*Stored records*
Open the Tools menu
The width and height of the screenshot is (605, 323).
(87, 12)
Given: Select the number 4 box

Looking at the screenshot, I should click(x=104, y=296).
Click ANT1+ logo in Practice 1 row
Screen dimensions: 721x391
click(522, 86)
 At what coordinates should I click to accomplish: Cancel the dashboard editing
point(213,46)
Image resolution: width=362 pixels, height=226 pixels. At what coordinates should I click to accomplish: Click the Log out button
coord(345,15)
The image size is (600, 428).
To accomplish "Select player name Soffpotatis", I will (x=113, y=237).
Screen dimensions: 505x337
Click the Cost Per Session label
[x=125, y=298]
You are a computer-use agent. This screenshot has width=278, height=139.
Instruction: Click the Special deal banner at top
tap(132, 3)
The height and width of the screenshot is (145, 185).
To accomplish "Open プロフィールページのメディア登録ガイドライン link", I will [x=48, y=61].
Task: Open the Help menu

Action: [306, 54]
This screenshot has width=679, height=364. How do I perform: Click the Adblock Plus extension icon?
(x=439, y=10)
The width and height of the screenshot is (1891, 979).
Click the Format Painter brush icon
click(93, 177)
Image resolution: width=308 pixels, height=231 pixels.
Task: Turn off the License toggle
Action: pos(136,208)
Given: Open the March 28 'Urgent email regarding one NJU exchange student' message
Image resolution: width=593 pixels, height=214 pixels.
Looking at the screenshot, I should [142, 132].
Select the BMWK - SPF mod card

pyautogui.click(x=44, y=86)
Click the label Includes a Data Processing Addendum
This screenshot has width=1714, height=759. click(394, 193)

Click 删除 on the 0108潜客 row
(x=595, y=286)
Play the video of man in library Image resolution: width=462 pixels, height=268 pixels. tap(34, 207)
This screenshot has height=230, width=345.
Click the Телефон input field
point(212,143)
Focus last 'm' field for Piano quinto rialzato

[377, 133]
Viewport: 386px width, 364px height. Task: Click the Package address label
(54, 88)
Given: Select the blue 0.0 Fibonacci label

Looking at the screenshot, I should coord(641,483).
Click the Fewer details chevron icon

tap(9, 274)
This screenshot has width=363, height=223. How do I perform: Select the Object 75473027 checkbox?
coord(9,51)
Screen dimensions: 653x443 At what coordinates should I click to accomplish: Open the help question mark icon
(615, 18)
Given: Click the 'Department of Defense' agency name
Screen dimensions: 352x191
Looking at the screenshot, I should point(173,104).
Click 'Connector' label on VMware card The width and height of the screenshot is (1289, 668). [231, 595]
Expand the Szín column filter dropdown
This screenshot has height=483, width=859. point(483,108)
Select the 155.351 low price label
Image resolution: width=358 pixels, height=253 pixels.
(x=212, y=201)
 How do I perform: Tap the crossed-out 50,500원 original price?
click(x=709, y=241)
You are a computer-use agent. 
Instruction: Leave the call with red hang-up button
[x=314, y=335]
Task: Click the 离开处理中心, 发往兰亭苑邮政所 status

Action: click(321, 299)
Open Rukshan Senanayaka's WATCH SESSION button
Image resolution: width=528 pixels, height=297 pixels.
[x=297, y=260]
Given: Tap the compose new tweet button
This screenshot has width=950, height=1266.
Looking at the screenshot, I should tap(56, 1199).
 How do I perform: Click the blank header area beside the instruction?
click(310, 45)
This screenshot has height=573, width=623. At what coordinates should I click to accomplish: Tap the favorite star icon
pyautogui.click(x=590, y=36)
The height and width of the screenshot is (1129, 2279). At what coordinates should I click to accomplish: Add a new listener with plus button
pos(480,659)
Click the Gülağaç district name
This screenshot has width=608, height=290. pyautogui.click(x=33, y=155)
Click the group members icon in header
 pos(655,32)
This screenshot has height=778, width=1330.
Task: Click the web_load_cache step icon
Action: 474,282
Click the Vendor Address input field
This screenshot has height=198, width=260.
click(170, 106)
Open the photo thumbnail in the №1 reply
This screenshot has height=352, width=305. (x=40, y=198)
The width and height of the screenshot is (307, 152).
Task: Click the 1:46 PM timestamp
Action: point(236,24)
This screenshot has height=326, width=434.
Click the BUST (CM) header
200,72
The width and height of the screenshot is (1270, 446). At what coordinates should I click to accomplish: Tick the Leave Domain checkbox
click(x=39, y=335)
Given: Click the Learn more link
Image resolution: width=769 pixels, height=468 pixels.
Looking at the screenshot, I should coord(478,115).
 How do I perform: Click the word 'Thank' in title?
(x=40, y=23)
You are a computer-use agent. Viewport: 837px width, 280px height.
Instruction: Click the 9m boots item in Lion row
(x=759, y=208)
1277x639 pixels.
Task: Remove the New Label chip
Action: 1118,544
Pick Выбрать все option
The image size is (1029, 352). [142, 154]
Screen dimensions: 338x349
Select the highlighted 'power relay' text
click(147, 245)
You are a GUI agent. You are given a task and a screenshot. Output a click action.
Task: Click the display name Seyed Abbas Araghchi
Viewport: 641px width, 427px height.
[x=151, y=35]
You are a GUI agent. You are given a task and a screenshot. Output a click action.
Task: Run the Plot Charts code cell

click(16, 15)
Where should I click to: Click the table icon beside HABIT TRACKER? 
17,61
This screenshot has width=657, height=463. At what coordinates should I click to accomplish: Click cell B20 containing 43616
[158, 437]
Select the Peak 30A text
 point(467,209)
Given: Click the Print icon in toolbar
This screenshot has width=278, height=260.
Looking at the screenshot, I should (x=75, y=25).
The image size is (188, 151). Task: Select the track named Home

*WORK TO COMPLETE*
Put down all the data once more, exactly as it appears above.

*FINISHED EXERCISE*
Open the Tools menu
The width and height of the screenshot is (605, 323).
(87, 12)
Given: Select the number 4 box

Looking at the screenshot, I should click(x=104, y=296).
Click ANT1+ logo in Practice 1 row
Screen dimensions: 721x391
click(522, 86)
 At what coordinates should I click to accomplish: Cancel the dashboard editing
point(213,46)
Image resolution: width=362 pixels, height=226 pixels. At what coordinates should I click to accomplish: Click the Log out button
coord(345,15)
The image size is (600, 428).
To accomplish "Select player name Soffpotatis", I will (x=113, y=237).
Screen dimensions: 505x337
Click the Cost Per Session label
[x=125, y=298]
You are a computer-use agent. This screenshot has width=278, height=139.
Instruction: Click the Special deal banner at top
tap(132, 3)
The height and width of the screenshot is (145, 185).
To accomplish "Open プロフィールページのメディア登録ガイドライン link", I will [x=48, y=61].
Task: Open the Help menu

Action: [306, 54]
This screenshot has width=679, height=364. How do I perform: Click the Adblock Plus extension icon?
(x=439, y=10)
The width and height of the screenshot is (1891, 979).
Click the Format Painter brush icon
click(93, 177)
Image resolution: width=308 pixels, height=231 pixels.
Task: Turn off the License toggle
Action: pos(136,208)
Given: Open the March 28 'Urgent email regarding one NJU exchange student' message
Image resolution: width=593 pixels, height=214 pixels.
Looking at the screenshot, I should [142, 132].
Select the BMWK - SPF mod card

pyautogui.click(x=44, y=86)
Click the label Includes a Data Processing Addendum
This screenshot has width=1714, height=759. click(394, 193)

Click 删除 on the 0108潜客 row
(x=595, y=286)
Play the video of man in library Image resolution: width=462 pixels, height=268 pixels. tap(34, 207)
This screenshot has height=230, width=345.
Click the Телефон input field
point(212,143)
Focus last 'm' field for Piano quinto rialzato

[377, 133]
Viewport: 386px width, 364px height. Task: Click the Package address label
(54, 88)
Given: Select the blue 0.0 Fibonacci label

Looking at the screenshot, I should coord(641,483).
Click the Fewer details chevron icon

tap(9, 274)
This screenshot has width=363, height=223. How do I perform: Select the Object 75473027 checkbox?
coord(9,51)
Screen dimensions: 653x443 At what coordinates should I click to accomplish: Open the help question mark icon
(615, 18)
Given: Click the 'Department of Defense' agency name
Screen dimensions: 352x191
Looking at the screenshot, I should point(173,104).
Click 'Connector' label on VMware card The width and height of the screenshot is (1289, 668). [231, 595]
Expand the Szín column filter dropdown
This screenshot has height=483, width=859. point(483,108)
Select the 155.351 low price label
Image resolution: width=358 pixels, height=253 pixels.
(x=212, y=201)
 How do I perform: Tap the crossed-out 50,500원 original price?
click(x=709, y=241)
You are a computer-use agent. 
Instruction: Leave the call with red hang-up button
[x=314, y=335]
Task: Click the 离开处理中心, 发往兰亭苑邮政所 status

Action: click(321, 299)
Open Rukshan Senanayaka's WATCH SESSION button
Image resolution: width=528 pixels, height=297 pixels.
[x=297, y=260]
Given: Tap the compose new tweet button
This screenshot has width=950, height=1266.
Looking at the screenshot, I should tap(56, 1199).
 How do I perform: Click the blank header area beside the instruction?
click(310, 45)
This screenshot has height=573, width=623. At what coordinates should I click to accomplish: Tap the favorite star icon
pyautogui.click(x=590, y=36)
The height and width of the screenshot is (1129, 2279). At what coordinates should I click to accomplish: Add a new listener with plus button
pos(480,659)
Click the Gülağaç district name
This screenshot has width=608, height=290. pyautogui.click(x=33, y=155)
Click the group members icon in header
 pos(655,32)
This screenshot has height=778, width=1330.
Task: Click the web_load_cache step icon
Action: 474,282
Click the Vendor Address input field
This screenshot has height=198, width=260.
click(170, 106)
Open the photo thumbnail in the №1 reply
This screenshot has height=352, width=305. (x=40, y=198)
The width and height of the screenshot is (307, 152).
Task: Click the 1:46 PM timestamp
Action: point(236,24)
This screenshot has height=326, width=434.
Click the BUST (CM) header
200,72
The width and height of the screenshot is (1270, 446). At what coordinates should I click to accomplish: Tick the Leave Domain checkbox
click(x=39, y=335)
Given: Click the Learn more link
Image resolution: width=769 pixels, height=468 pixels.
Looking at the screenshot, I should coord(478,115).
 How do I perform: Click the word 'Thank' in title?
(x=40, y=23)
You are a computer-use agent. Viewport: 837px width, 280px height.
Instruction: Click the 9m boots item in Lion row
(x=759, y=208)
1277x639 pixels.
Task: Remove the New Label chip
Action: 1118,544
Pick Выбрать все option
The image size is (1029, 352). [142, 154]
Screen dimensions: 338x349
Select the highlighted 'power relay' text
click(147, 245)
You are a GUI agent. You are given a task and a screenshot. Output a click action.
Task: Click the display name Seyed Abbas Araghchi
Viewport: 641px width, 427px height.
[x=151, y=35]
You are a GUI agent. You are given a task and a screenshot. Output a click action.
Task: Run the Plot Charts code cell

click(16, 15)
Where should I click to: Click the table icon beside HABIT TRACKER? 
17,61
This screenshot has width=657, height=463. At what coordinates should I click to accomplish: Click cell B20 containing 43616
[158, 437]
Select the Peak 30A text
 point(467,209)
Given: Click the Print icon in toolbar
This screenshot has width=278, height=260.
Looking at the screenshot, I should (x=75, y=25).
The image size is (188, 151). Task: Select the track named Home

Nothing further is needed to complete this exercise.